Corneille, dans son Examen, publié trois ans après l’ouvrage de d’Aubignac, établit très-bien que cet expédient, contraire à l’histoire, serait en même temps fort éloigné de la vraisemblance, et qu’Horace ne laisserait pas d’être criminel pour avoir tiré l’épée contre Camille, « puisqu’il n’y a point de troisième personne sur le théâtre à qui il pût adresser le coup qu’elle recevroit[2]. »

La critique que fait d’Aubignac de la conduite de Valère est assurément mieux fondée, mais elle se termine par une objection fort maladroite : « Dans Horace, dit-il, le discours mêlé de douleur et d’indignation que Valère fait dans le cinquième acte s’est trouvé froid, inutile et sans effet, parce que dans le cours de la pièce, il n’avoit point paru touché d’un si grand amour pour Camille, ni si empressé pour en obtenir la possession, que les spectateurs se dussent mettre en peine de ce qu’il pense, ni de ce qu’il doit dire après sa mort… Selon l’humeur des François, il faut que Valère cherche une plus noble voie pour venger sa maîtresse, et nous souffririons plus volontiers qu’il étranglât Horace que de lui faire un procès.
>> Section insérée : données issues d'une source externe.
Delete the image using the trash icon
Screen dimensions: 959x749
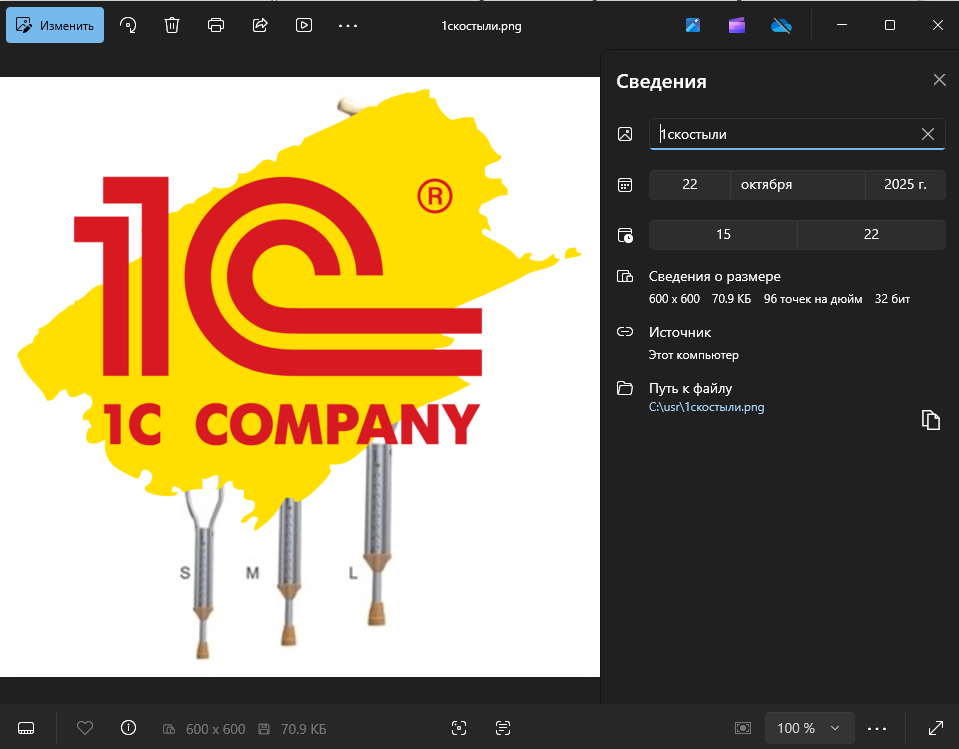point(172,26)
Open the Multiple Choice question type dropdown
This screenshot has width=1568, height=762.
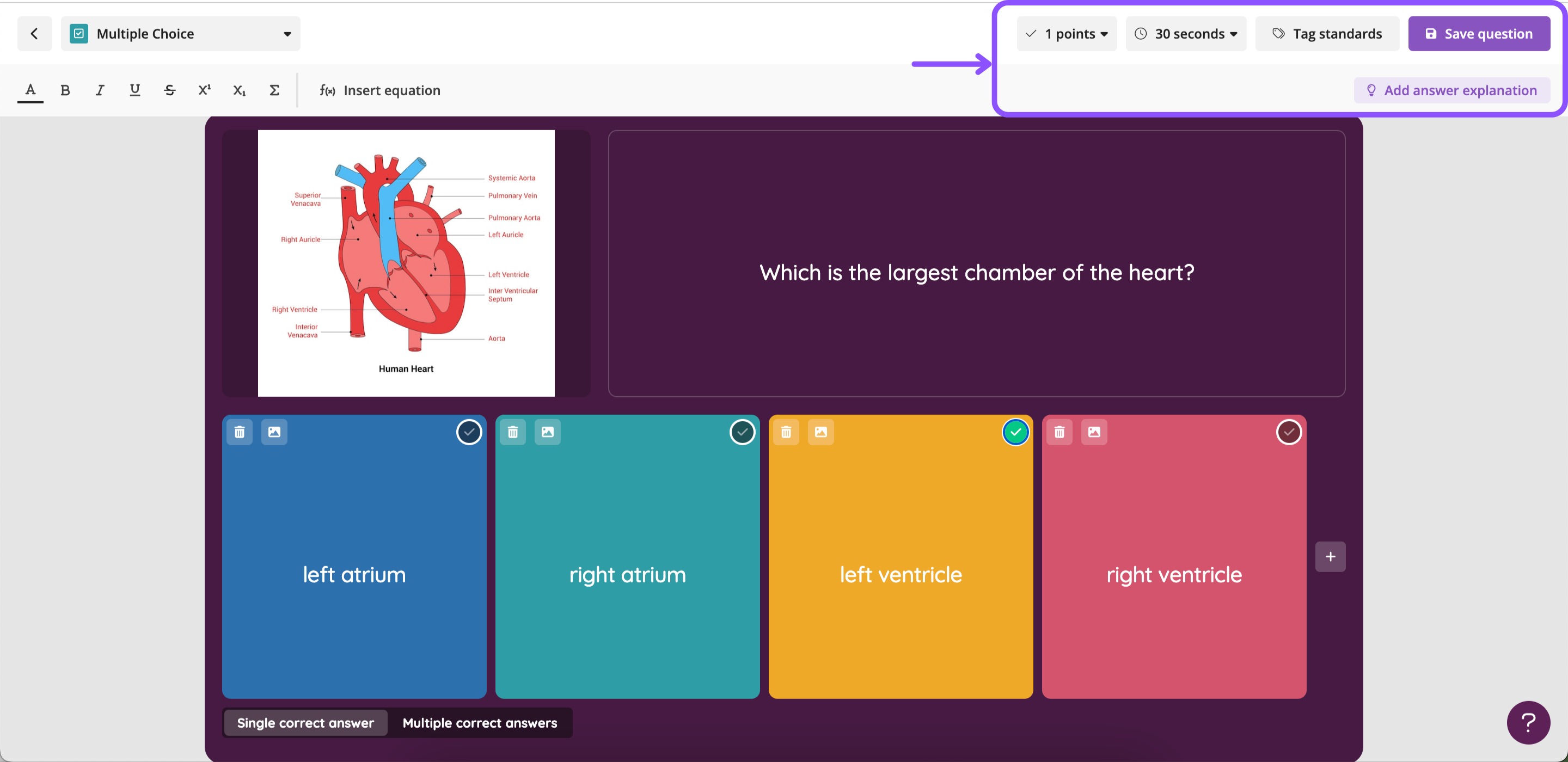[x=181, y=34]
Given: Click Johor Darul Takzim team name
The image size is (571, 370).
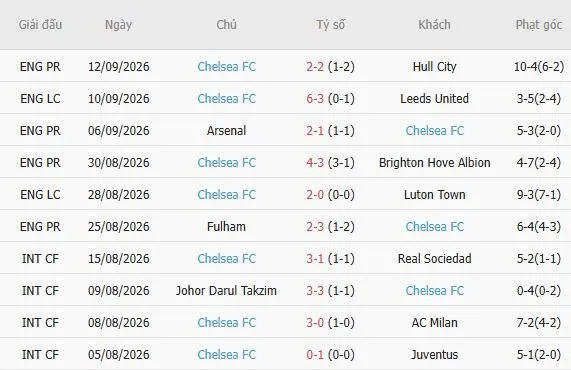Looking at the screenshot, I should pos(227,291).
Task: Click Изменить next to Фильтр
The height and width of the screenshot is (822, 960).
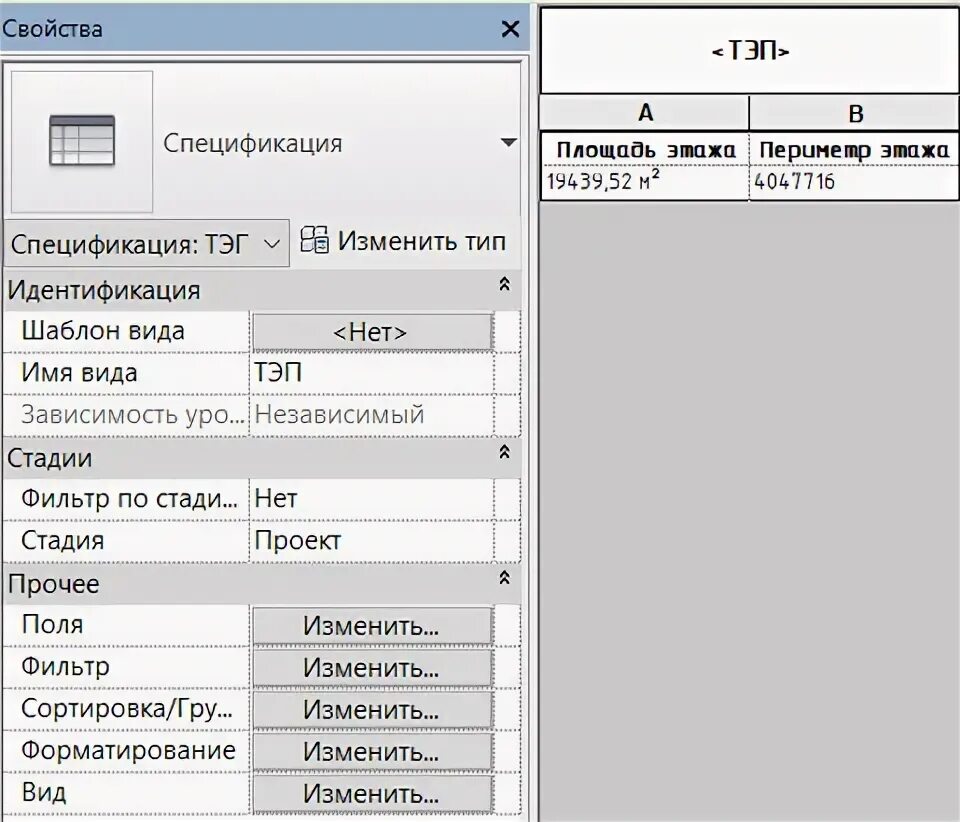Action: 371,667

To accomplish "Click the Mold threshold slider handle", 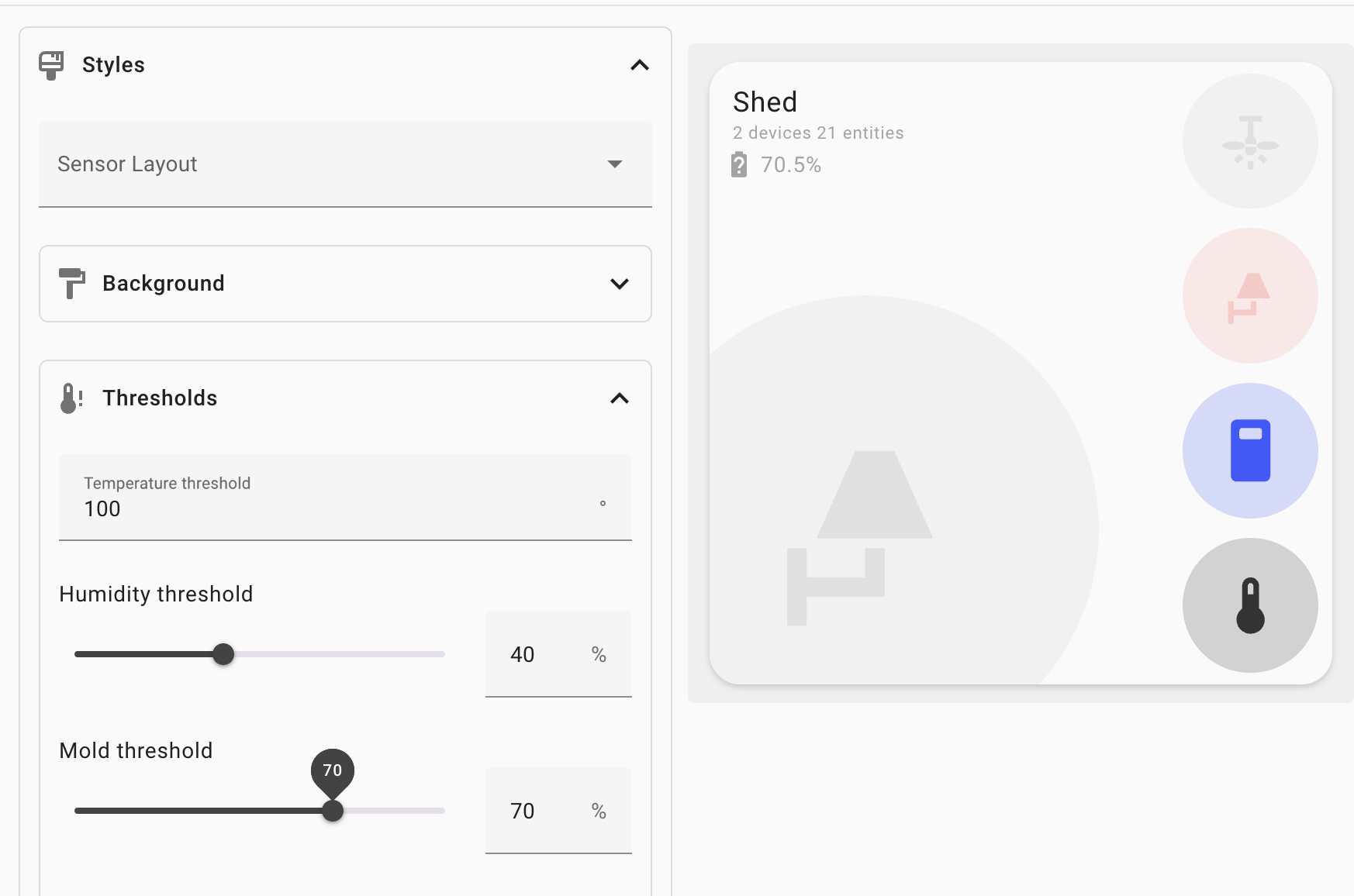I will click(333, 811).
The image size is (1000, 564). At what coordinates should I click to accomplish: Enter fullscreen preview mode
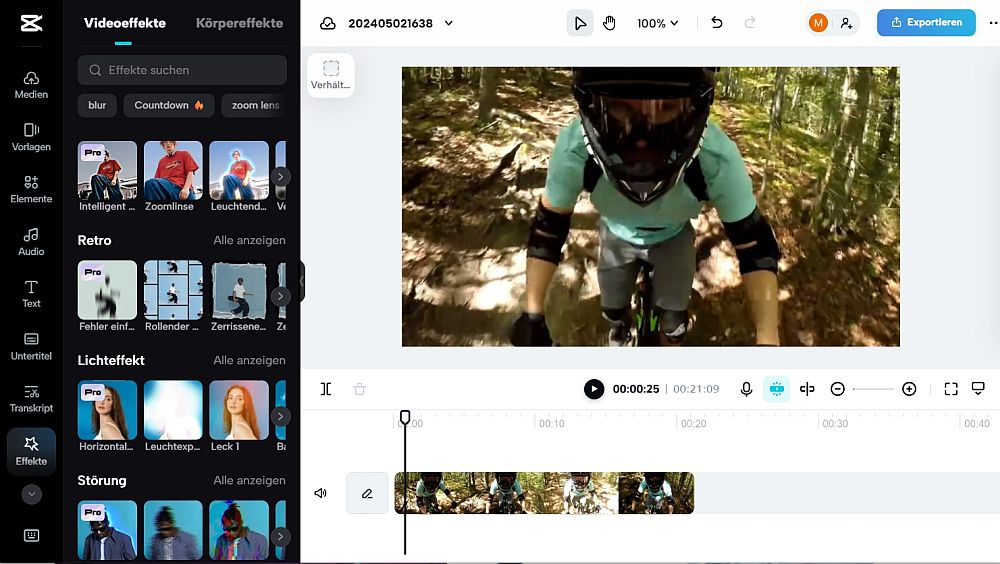point(950,389)
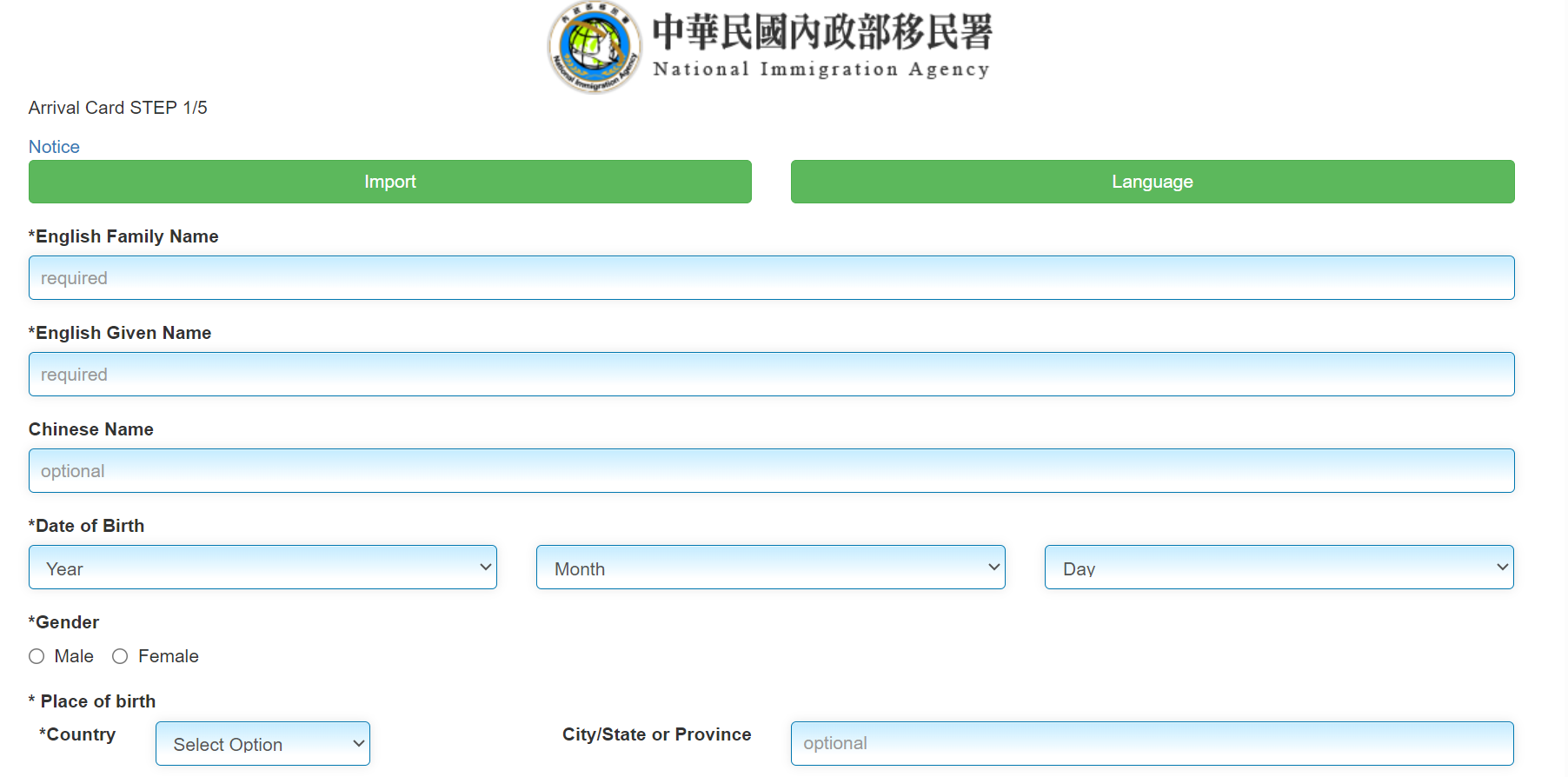The image size is (1568, 777).
Task: Click the City/State or Province field
Action: click(1152, 743)
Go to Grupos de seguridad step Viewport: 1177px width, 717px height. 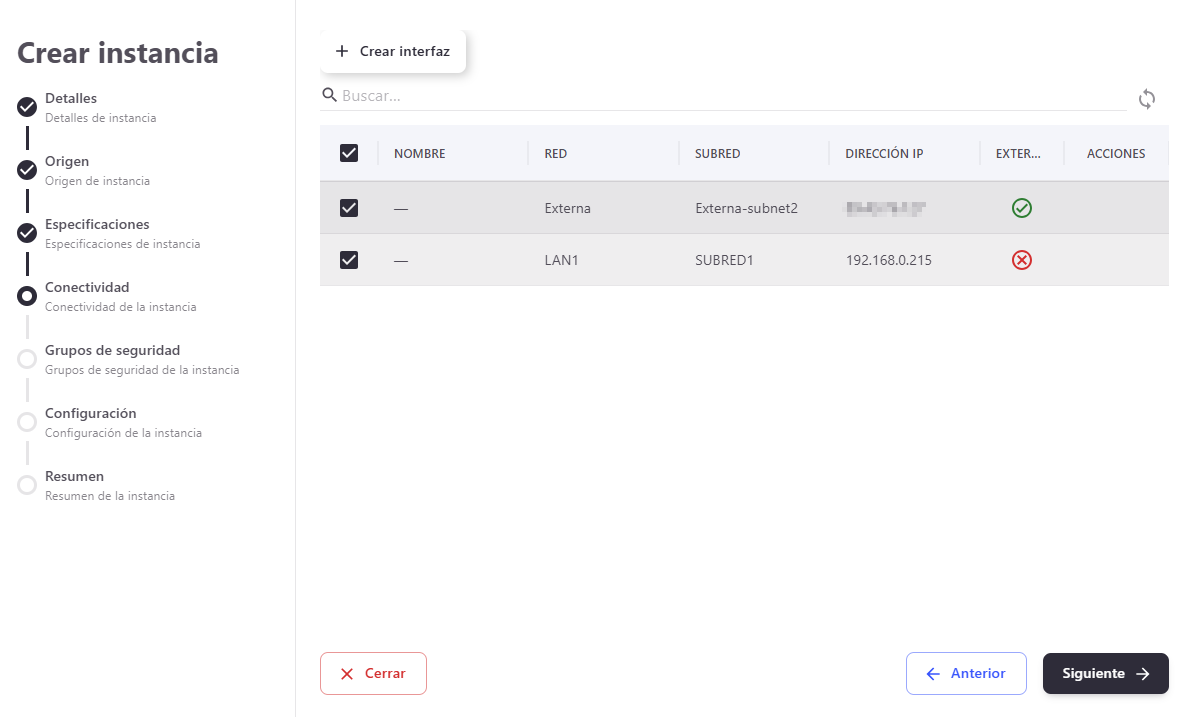pos(112,351)

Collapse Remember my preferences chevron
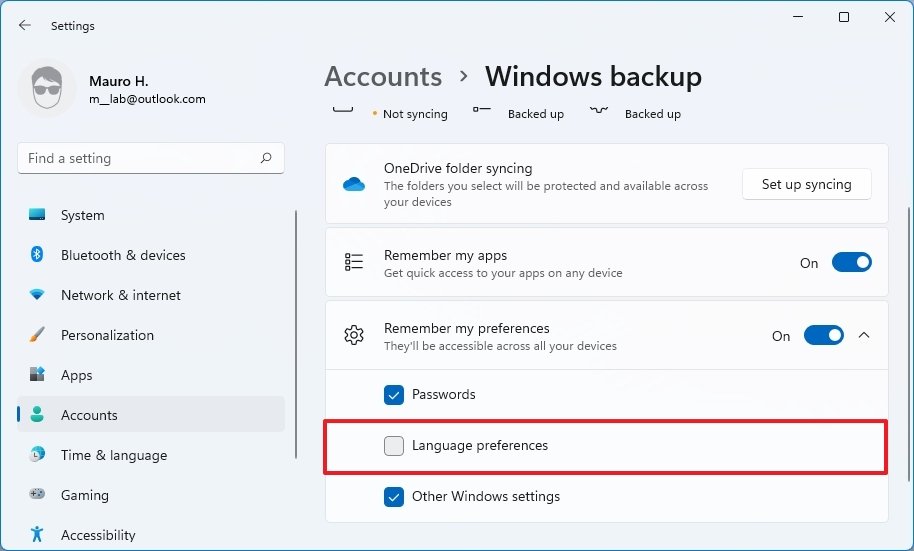pyautogui.click(x=865, y=336)
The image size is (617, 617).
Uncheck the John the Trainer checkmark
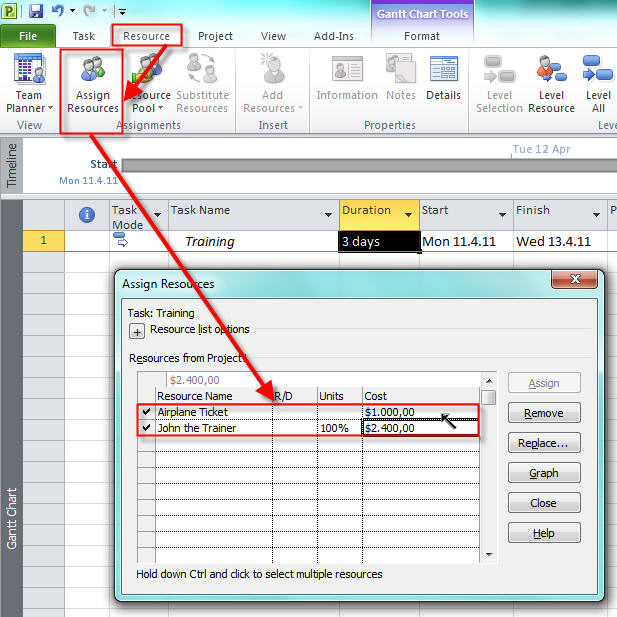click(x=147, y=428)
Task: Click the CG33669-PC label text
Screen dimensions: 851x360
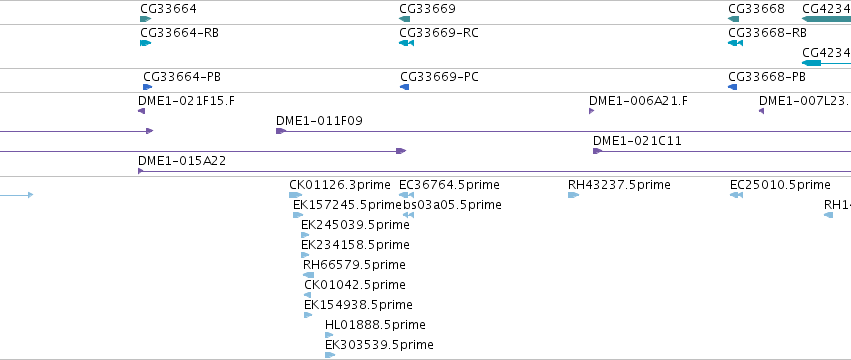Action: point(440,77)
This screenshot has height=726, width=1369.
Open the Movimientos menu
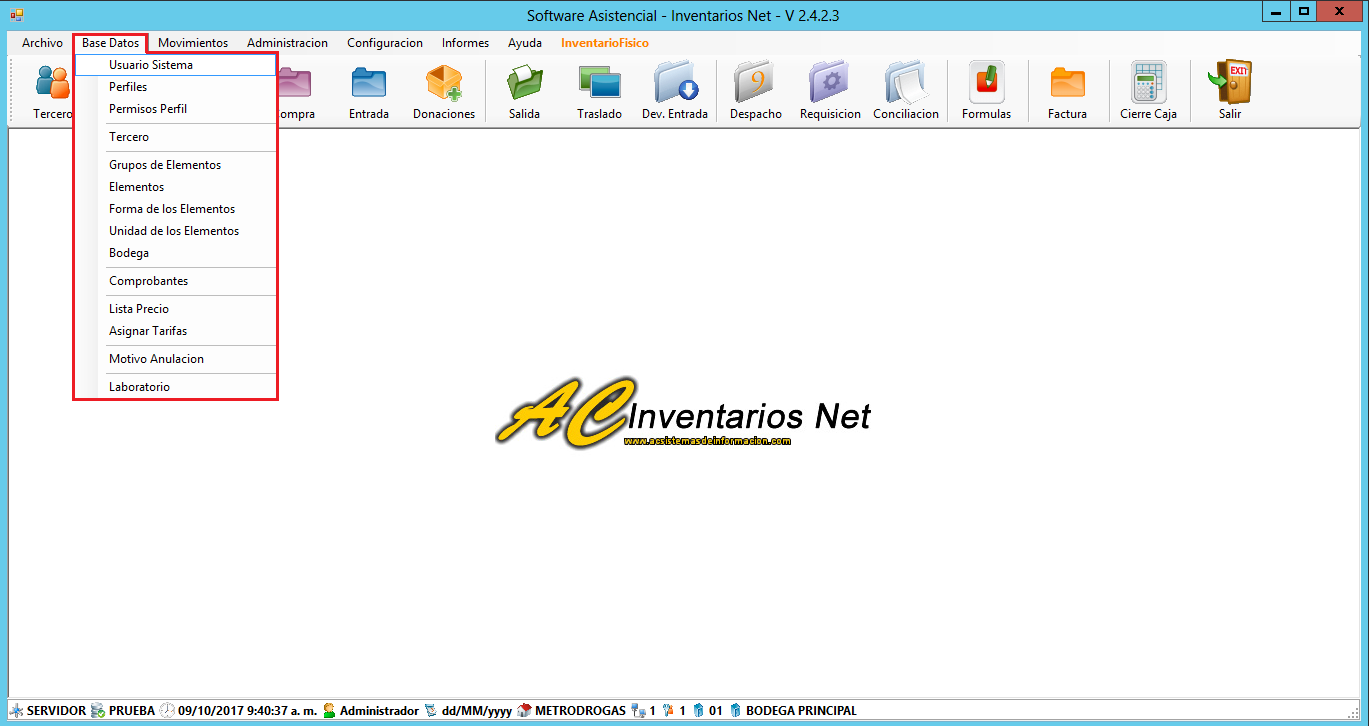pos(193,43)
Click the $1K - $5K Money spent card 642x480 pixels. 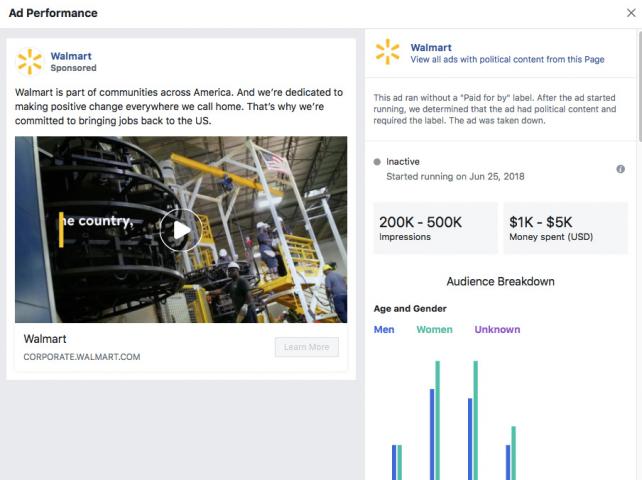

Un coup de fureur seroit plus conforme à la générosité de notre noblesse, qu’une action de chicane qui tient un peu de la lâcheté, et que nous haïssons[3]. »

Corneille relève ces critiques une à une, sans nommer d’Aubignac, sans même faire aucune allusion à un ouvrage imprimé : « Quelques-uns, dit-il, ne veulent pas que Valère y soit un digne accusateur d’Horace ; » et il continue de la sorte, comme s’il répondait à de simples bruits, à des observations

  1. Page 82.
  2. Voyez plus loin, p. 274.
  3. Pratique du théâtre, p. 433 et 436.